The current incarnation of the Camelot myths is on TV as Merlin. It’s a fun, little escape that centers around Uther as king and Arthur and Merlin still teenagers. It requires an enormous amount of suspension of belief to watch. That’s OK. It’s just a little TV show. I’ll give them the use of steel and plate armor though it wasn’t invented until centuries after the setting of the myths. I’ll give the guards leeway in toting halberds and shooting crossbows though they weren’t invented until the 14th century. I can let all that slide. After all, half the show is taken up with Merlin working magic in one way or another. If I can suspend belief for the magic, I can certainly get over the historical faux pas.
Except the tomatoes.
I’ve had an all-day Merlin marathon on while being lazy today and I can’t let the tomatoes go. In one episode, Merlin is covering for Arthur so Arthur can sneak a date with a pretty girl. Uther, the king, catches Merlin in his lies and puts him in the stocks. Naturally, for comic effect, the town’s folk throw vegetables at Merlin, including tomatoes. Merlin even has a line about “bearing a few rotten tomatoes for Arthur’s sake.” No! No frackin way! I can’t let that one go.

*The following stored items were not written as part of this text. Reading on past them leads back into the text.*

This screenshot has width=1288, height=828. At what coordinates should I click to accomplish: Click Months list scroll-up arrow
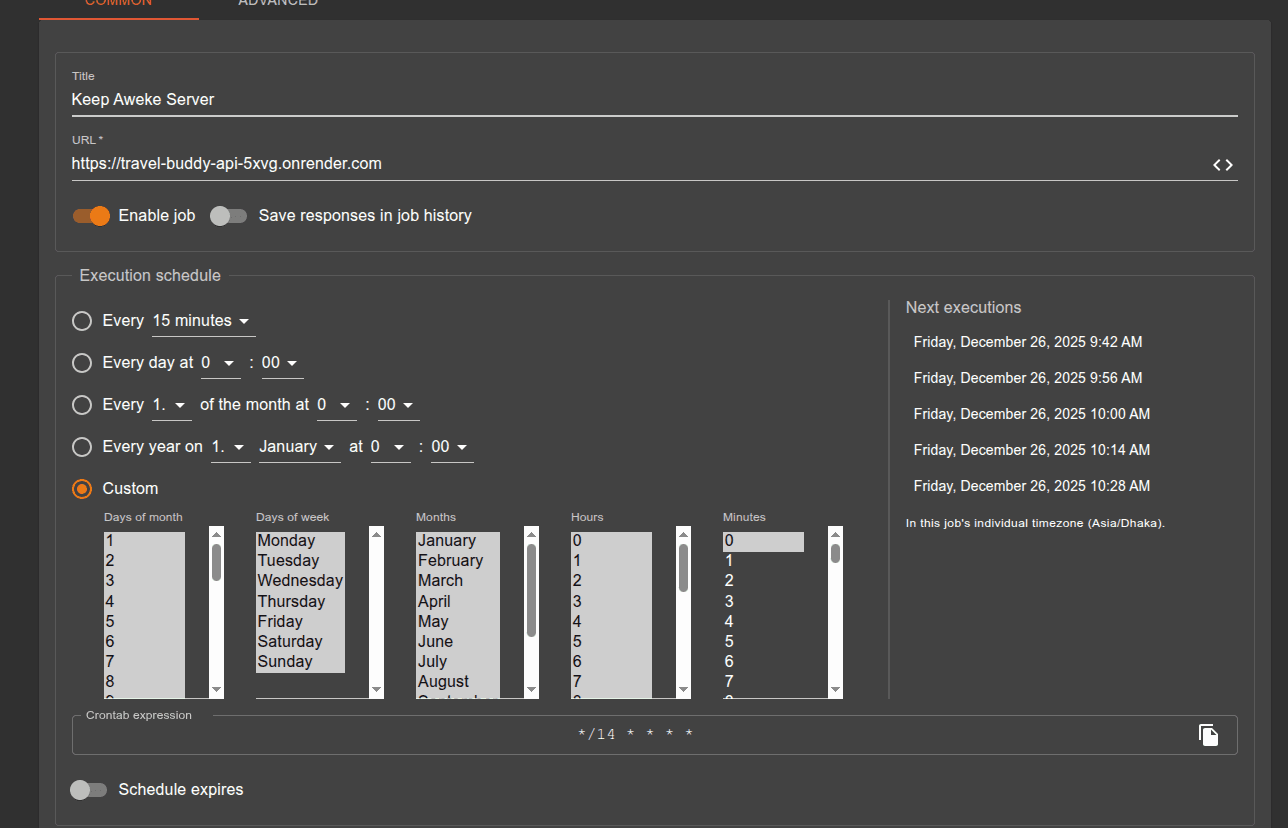(531, 535)
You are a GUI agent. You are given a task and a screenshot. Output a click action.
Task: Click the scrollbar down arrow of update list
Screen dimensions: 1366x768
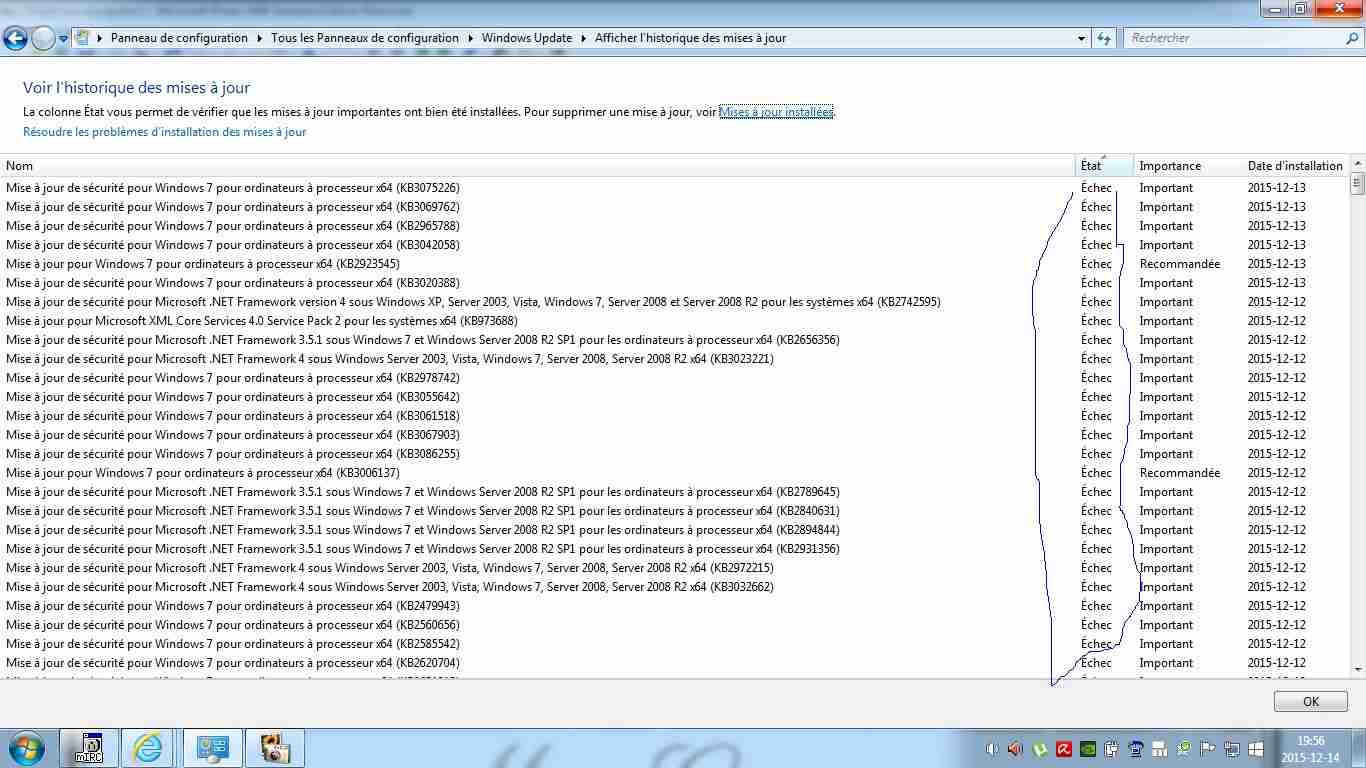1357,669
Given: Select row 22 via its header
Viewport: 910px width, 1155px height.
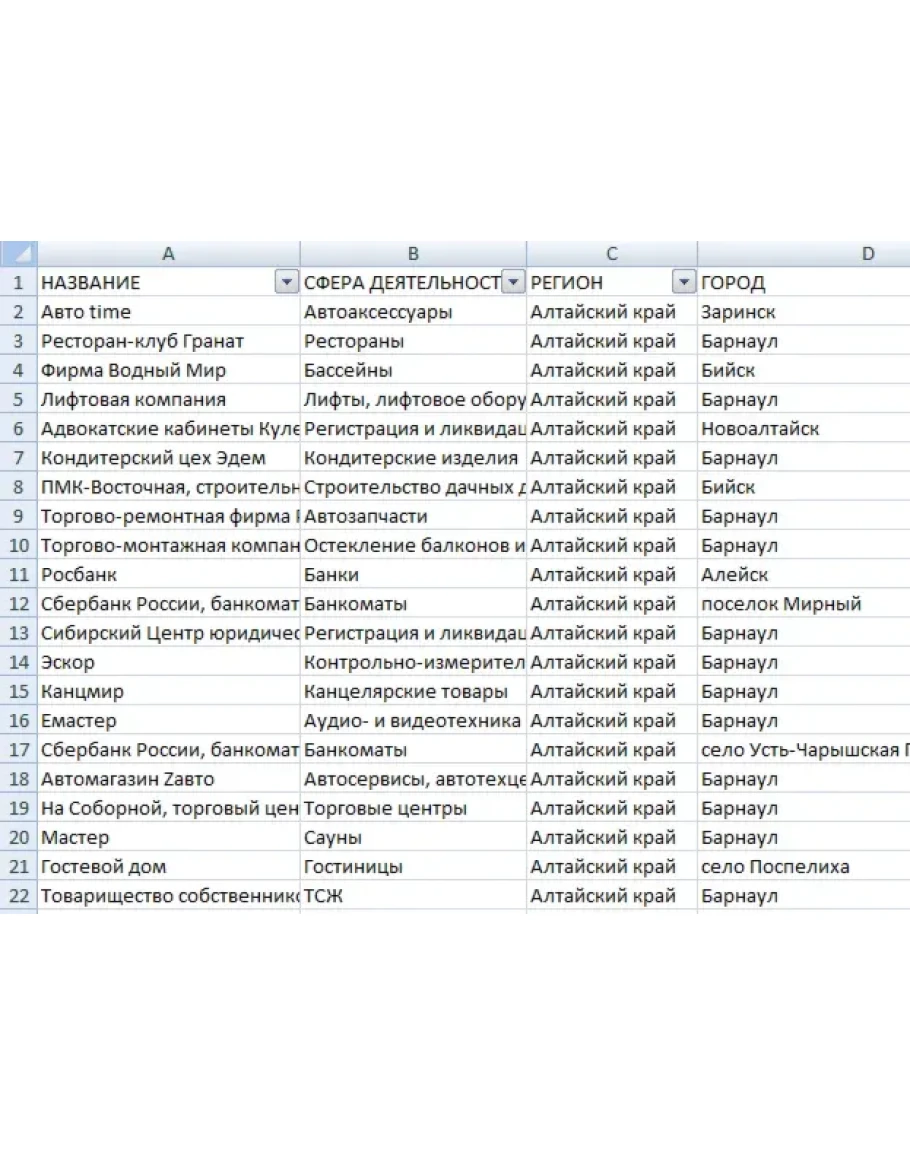Looking at the screenshot, I should 18,896.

Tomatoes aren’t native to England or even Europe, for that matter. Tomatoes are native to the Americas. Europe wouldn’t see a tomato until the late 15th century and even then, it was a widely-held belief that tomatoes were poisonous because the tomato plant is related to the deadly, poisonous nightshade. The tomato’s leaves are, in fact, mildly poisonous. Of course, Native Americans like the Aztec new better and had been enjoying tomatoes for hundreds of years. Who’s the primitive now, Cortez? Oh, right; you’ve invented the halberd by now. Never mind. Care from some golden tomatoes and just plain gold?
But I digress. Back to my rant. I cannot abide Dark Age peasants throwing tomatoes at Merlin in the stocks. It’s just wrong. Maybe if Merlin had created them with magic, I’d give it to them, but he can’t even use his magic to keep the veggies off his face. I’m drafting a strongly worded email to the writers of Merlin in hopes they will ban tomatoes from future episodes. And while I’m at it, the peasants are much too clean. Dark Age peasants should have dirt and ox shit on their faces. I learned that from the amazingly accurate Monty Python and the Holy Grail Oh, this email is getting better and better.
Later, gentle reader, I have email to write.
Dear fascist bully-boy* writers of Merlin,
How dare you write tomatoes into your script, you brainless, keyboard-bashing monkeys…
*All my email salutations are quotations from The Young Ones.